Von Christine Schultze
Gießen/Lauterbach (Hessen) - Im Prozess um die qualvolle Misshandlung und den Mord an einer 55-Jährigen mit Down-Syndrom in Lauterbach sind die beiden Vermieter der Frau zu einer lebenslangen Freiheitsstrafe verurteilt worden.
Das Landgericht Gießen befand die 46-jährige Frau und den 59 Jahre alten Mann des gemeinschaftlichen Mordes sowie der gefährlichen Körperverletzung mit Todesfolge für schuldig und stellte auch die besondere Schwere der Schuld fest.
Damit gilt eine vorzeitige Haftentlassung als ausgeschlossen. Alle vier Verteidiger der beiden Angeklagten kündigten nach der Urteilsverkündung Revision an.
Das Gericht sprach von einer "menschenverachtenden Gesinnung" bei dem Paar – mit Bezug auf die Qualen der 55-Jährigen und die insgesamt verheerenden Zustände in dem Anwesen.
Nach Überzeugung des Gerichts hatten die Angeklagten die 55-Jährige, die das Down-Syndrom hatte, unter einem Vorwand in ein Haus in Lauterbach gelockt, wo sie im November 2023 einzog.
Immer wieder hatten sie die Frau eingesperrt, misshandelt, erniedrigt und sediert. Sie sei wiederholt verprügelt und zu Boden gestoßen worden.
Das Opfer habe blaue Flecken und Verletzungen durch Bisse davongetragen, weil die Angeklagten einen Hund auf sie hetzten, wie die Vorsitzende Richterin, Regine Enders-Kunze, sagte.
Mord, um vorangegangene Straftaten zu verdecken
Am 20. Januar 2024 soll das Vermieter-Paar der Frau mindestens 77 Tabletten verschiedener Psychopharmaka gegeben haben, wodurch sie das Bewusstsein verloren hatte.
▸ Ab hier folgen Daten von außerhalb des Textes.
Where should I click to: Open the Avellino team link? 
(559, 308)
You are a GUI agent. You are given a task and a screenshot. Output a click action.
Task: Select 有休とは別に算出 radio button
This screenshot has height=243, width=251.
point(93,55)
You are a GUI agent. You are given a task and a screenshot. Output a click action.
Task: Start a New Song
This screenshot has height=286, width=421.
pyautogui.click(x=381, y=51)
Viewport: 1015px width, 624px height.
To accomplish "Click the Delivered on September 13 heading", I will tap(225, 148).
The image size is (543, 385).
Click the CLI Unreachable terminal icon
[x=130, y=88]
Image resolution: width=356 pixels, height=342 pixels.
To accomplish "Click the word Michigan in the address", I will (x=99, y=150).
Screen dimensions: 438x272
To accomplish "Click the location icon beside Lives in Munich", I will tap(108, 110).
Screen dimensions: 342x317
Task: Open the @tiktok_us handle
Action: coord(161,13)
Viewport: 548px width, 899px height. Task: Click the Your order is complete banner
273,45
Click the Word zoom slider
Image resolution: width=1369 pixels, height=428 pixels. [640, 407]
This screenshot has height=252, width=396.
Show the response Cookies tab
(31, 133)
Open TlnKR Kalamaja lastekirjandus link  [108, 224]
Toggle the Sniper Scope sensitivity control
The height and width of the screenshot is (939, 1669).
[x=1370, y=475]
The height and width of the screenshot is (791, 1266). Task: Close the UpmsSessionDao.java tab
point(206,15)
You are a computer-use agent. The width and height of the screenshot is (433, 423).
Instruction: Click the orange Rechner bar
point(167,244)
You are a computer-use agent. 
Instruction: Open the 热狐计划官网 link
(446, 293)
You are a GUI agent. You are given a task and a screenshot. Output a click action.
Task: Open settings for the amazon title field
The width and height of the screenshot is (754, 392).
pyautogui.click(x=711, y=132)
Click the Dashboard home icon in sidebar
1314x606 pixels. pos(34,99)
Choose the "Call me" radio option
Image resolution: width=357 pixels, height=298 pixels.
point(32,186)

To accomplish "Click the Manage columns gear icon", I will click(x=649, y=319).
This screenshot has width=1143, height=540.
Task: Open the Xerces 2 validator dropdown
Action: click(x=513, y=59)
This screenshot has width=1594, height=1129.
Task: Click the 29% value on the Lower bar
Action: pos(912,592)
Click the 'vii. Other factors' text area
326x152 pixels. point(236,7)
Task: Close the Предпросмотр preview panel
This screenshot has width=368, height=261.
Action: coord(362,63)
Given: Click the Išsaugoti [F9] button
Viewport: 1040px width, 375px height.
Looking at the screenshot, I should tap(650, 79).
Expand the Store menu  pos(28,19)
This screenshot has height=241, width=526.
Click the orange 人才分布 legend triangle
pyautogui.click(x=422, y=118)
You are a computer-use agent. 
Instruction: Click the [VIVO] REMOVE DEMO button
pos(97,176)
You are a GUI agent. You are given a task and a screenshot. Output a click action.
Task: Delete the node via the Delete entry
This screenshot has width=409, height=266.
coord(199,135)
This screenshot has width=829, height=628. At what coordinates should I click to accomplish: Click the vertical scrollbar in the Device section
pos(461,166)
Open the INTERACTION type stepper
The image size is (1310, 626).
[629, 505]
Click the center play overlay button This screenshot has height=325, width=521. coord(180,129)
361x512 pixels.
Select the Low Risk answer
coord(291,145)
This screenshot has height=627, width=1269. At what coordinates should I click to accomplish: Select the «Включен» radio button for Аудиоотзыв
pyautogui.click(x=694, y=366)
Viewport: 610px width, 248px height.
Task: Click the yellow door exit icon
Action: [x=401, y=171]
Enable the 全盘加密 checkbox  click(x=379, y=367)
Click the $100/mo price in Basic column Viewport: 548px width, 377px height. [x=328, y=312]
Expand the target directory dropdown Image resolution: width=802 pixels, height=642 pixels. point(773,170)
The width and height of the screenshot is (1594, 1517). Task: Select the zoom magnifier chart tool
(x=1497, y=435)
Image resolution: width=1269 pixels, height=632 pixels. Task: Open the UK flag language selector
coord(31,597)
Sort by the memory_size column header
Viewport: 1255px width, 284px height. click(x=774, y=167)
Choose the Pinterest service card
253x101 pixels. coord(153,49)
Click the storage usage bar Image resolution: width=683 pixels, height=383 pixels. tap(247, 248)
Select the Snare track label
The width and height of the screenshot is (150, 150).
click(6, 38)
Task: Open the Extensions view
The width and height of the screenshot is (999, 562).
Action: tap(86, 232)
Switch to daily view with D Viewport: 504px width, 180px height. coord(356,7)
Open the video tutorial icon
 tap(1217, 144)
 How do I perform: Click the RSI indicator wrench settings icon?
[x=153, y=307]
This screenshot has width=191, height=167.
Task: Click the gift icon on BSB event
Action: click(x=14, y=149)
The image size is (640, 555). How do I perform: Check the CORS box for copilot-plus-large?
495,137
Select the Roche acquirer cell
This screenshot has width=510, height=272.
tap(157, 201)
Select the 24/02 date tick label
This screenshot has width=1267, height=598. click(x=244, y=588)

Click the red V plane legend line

Auch als sie die 55-Jährige auf dem Boden liegend vorfanden, hatten die Angeklagten keinen Arzt verständigt. Das zeige zum einen, dass ihre Mieterin ihnen "egal" gewesen sei und sie ihre Ruhe vor der Frau haben wollten.
Außerdem hätten sie keine Hilfe holen können, ohne dass ihre eigenen Straftaten – die Körperverletzungen und die Vergiftung durch Tabletten – bekannt geworden wären, so die Vorsitzende. "Das ist Mord, also die Tötung in Verdeckungsabsicht durch Unterlassen."
Leiche wurde zerteilt und in ein Fass gepackt
Die Leiche der Frau hatten die Angeklagten zunächst in den Keller gebracht, wo der 59-Jährige sie zerteilt und in ein Fass gepackt hatte.
Den Kopf und die Extremitäten hatte der Mann später in ein Waldstück bei Schlitz in Osthessen gebracht.
In ihrer Urteilsbegründung schilderte die Vorsitzende auch noch einmal die allgemeinen Zustände, die in dem Anwesen herrschten. Zeugenaussagen zufolge hatten die Angeklagten vorzugsweise Menschen in sozial schwierigen Situationen als Mieter genommen.
Anfangs noch freundlich, hätten sie diese rasch drangsaliert, beschimpft, bedroht und zu unentgeltlichen Arbeiten gezwungen oder zur Prostitution animiert. Immer wieder seien Bewohnerinnen und Bewohner auch geschlagen worden.